The master and wardens superintended the taking of apprentices by their members, searching the weights and measures of shopkeepers belonging to the Company, and otherwise regulating their commercial dealings. The Company appointed brokers of mercery wares, under the first charter to the City by Edward II., by which it was declared that there should be no brokers in the City but those chosen by the merchants in the mysteries in which they exercised their office, and under the charter of Edward III., which declared that none should exercise the office of broker in foreign merchandise in London unless chosen by the merchants of the mysteries in which they should act. The Company also appointed a common meter of linen cloth and silk, a common weigher of raw silk, and tackle porters to do their work at the waterside. The Company no longer appoint to any of these offices, because of the different methods of carrying on business which have obtained in modern times.

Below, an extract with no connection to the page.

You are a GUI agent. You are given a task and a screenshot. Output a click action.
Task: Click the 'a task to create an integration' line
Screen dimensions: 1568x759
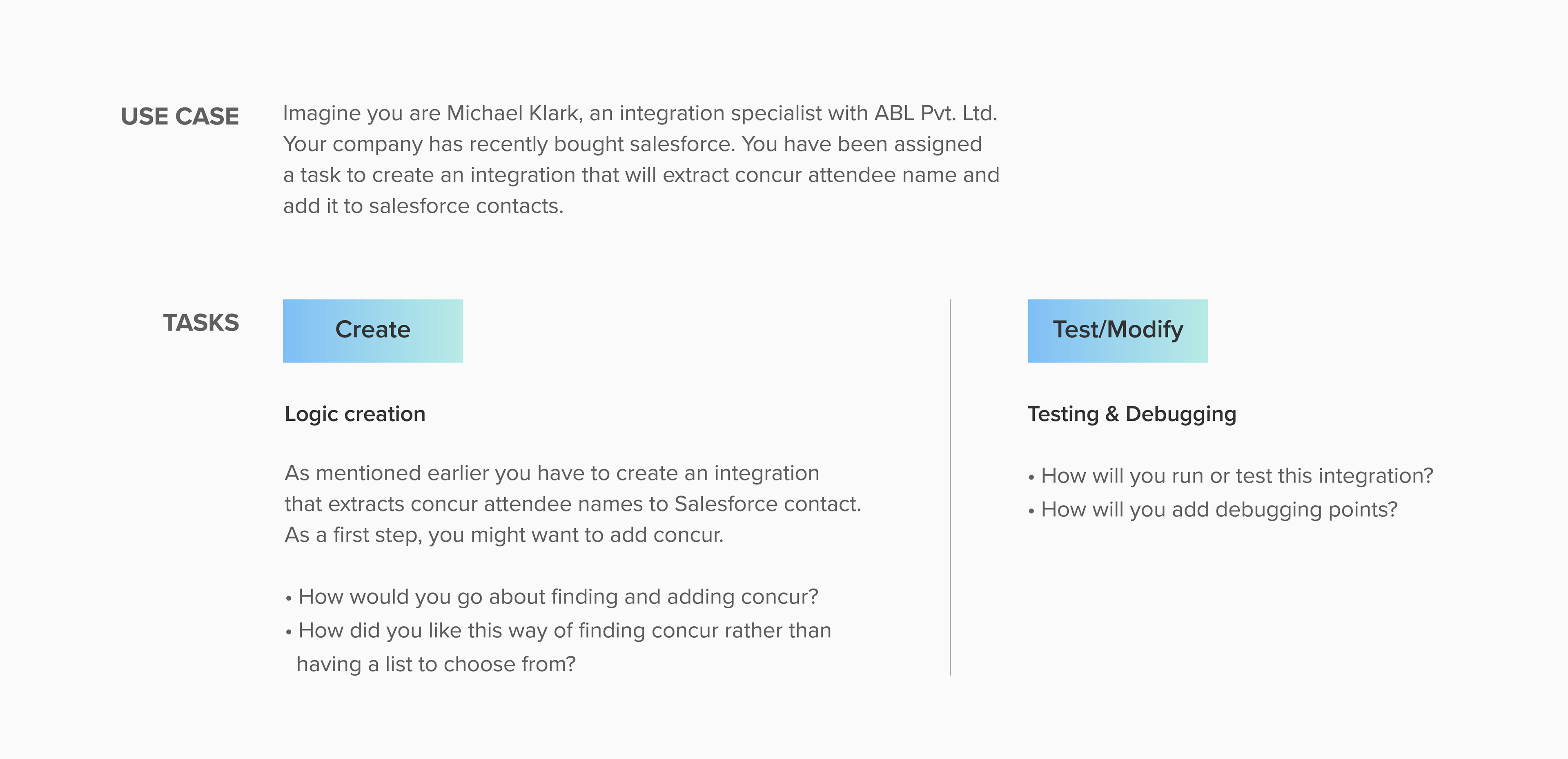point(641,175)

In the 13th year of Edward II. the Companies had advanced towards the phase of “Livery Companies.” “Moultz des gens de Mesters en Loundres furent vestus de suite.

The Company seem to have exercised some supervision over the retailers of silk and other mercery wares previous to the reign of Queen Elizabeth; but such supervision was probably not founded on any legal basis, as a petition to the privy council at the commencement of that queen’s reign, praying that these rights should be recognised, was unsuccessful.

The numbers of the Company have been recruited by the admission of apprentices, and from the sons of mercers, who have from very early times been always entitled to the freedom; and one reason for the smallness of the Company may probably have been the old custom, established so long ago as 1347, that no strangers should be admitted to the freedom without the consent of the generality. The Company has never been very numerous. In 1347, when it was refounded, 103 persons paid their entrance fees; in 1527 the Company numbered 144; in 1707, when most numerous, 331; and on December 31, 1880, 166.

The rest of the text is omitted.